Die Klägerin hat, soweit in der Revisionsinstanz noch von Bedeutung, beantragt:
1. Die Beklagte wird verurteilt, der Klägerin für die Monate Mai, Juni, August, Oktober und November des Jahres 2004 monatliche Abrechnungen über ihr Gehalt für den Zeitraum ab einschließlich 10. Mai 2004 bis 30. November 2004 zu erteilen.
2. Die Beklagte wird verurteilt, der Klägerin den sich aus der Abrechnung für Mai 2004 ergebenden Betrag nebst Zinsen hieraus iHv. fünf Prozentpunkten über dem Basiszins der EZB für den Zeitraum vom 17. Mai 2004 bis zum 15. Juni 2004 sowie den sich aus der Abrechnung für Juni 2004 ergebenden Betrag nebst weiteren Zinsen iHv. fünf Prozentpunkten über dem Basiszins der EZB für den Zeitraum ab einschließlich 16. Juni 2004 bis zum 15. Juli 2004 und den sich aus der Abrechnung Juni 2004 für Juli 2004 ergebenden Betrag nebst weiteren Zinsen hieraus iHv. fünf Prozentpunkten über dem Basiszins der EZB für den Zeitraum ab einschließlich 16. Juli 2004 bis zum 15. August 2004 sowie den sich aus der Abrechnung August 2004 ergebenden Betrag nebst weiteren Zinsen hieraus iHv. fünf Prozentpunkten über dem Basiszins der EZB ab einschließlich 16. August 2004 bis zum 15. September 2004 und den sich aus der Abrechnung August 2004 ergebenden Betrag für September 2004 nebst weiteren Zinsen hieraus iHv. fünf Prozentpunkten über dem Basiszins der EZB ab einschließlich 16. September 2004 bis zum 15. Oktober 2004 und den sich aus der Abrechnung Oktober 2004 ergebenden Betrag nebst weiteren Zinsen hieraus iHv. fünf Prozentpunkten über dem Basiszins der EZB für den Zeitraum ab einschließlich 17. Oktober 2004 bis zum 15. November 2004 sowie den sich aus der Abrechnung für November 2004 ergebenden Betrag nebst weiteren Zinsen hieraus iHv. fünf Prozentpunkten über dem Zinssatz der EZB für den Zeitraum ab einschließlich 16. November 2004
– abzüglich am 30. April 2004 für Mai 2004 erhaltener Sozialhilfe in anteiliger Höhe von 566,10 Euro sowie
– abzüglich am 1. Juni 2004 iHv. 797,69 Euro erhaltener Sozialhilfe für Juni 2004
– abzüglich am 1. Juli 2004 iHv. 797,69 Euro erhaltener Sozialhilfe für Juli 2004
– abzüglich am 30. Juli 2004 iHv. 666,29 Euro erhaltener Sozialhilfe für August 2004
– abzüglich am 1. September 2004 iHv. 666,29 Euro erhaltener Sozialhilfe für September 2004
– abzüglich am 1. Oktober 2004 iHv. 168,49 Euro erhaltener Sozialhilfe für Oktober 2004
– abzüglich am 28. Oktober 2004 iHv. 169,83 Euro erhaltener Sozialhilfe für November 2004
– abzüglich am 29. Oktober 2004 iHv. 651,31 Euro erhaltenem Arbeitslosengeld für Oktober 2004
– abzüglich am 30. November 2004 iHv. 630,30 Euro erhaltenem Arbeitslosengeld für November 2004
zu zahlen.

+-------+

Aufgabe: Erläutern Sie anhand des Lesetexts, weshalb die Klägerin für Oktober und November 2004 nicht die vollen Beträge aus den Abrechnungen verlangt.

Auszüge der Auflistung:
+-------+

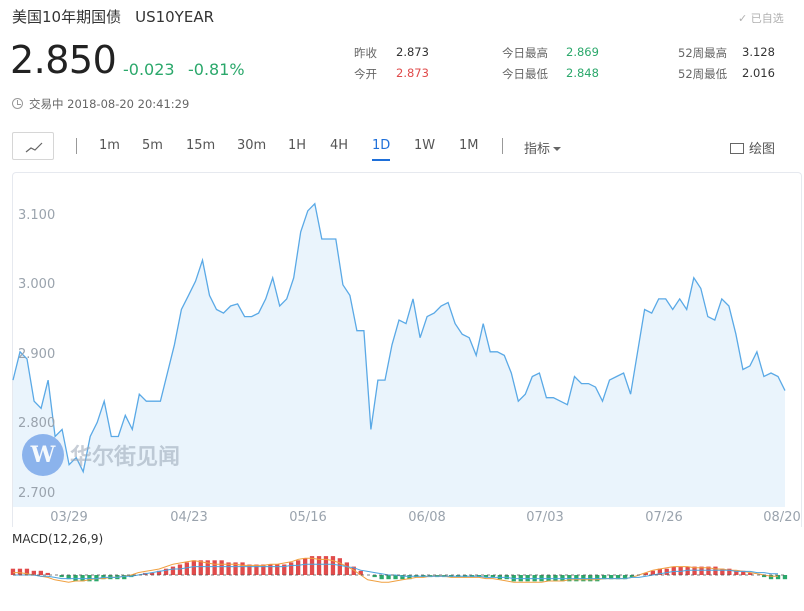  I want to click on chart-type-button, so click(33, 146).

+-------+

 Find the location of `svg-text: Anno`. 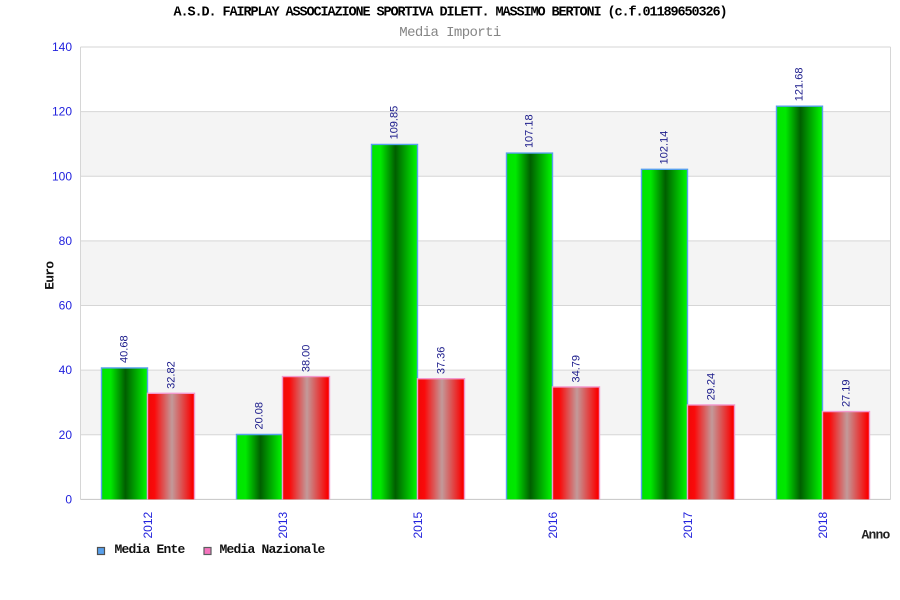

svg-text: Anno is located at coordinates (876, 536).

+-------+

Antwort: Nach ihrem Antrag sind von diesen Beträgen die bereits erhaltenen Leistungen abzuziehen. Für Oktober 2004 sind das 168,49 Euro Sozialhilfe und 651,31 Euro Arbeitslosengeld, für November 2004 169,83 Euro Sozialhilfe und 630,30 Euro Arbeitslosengeld.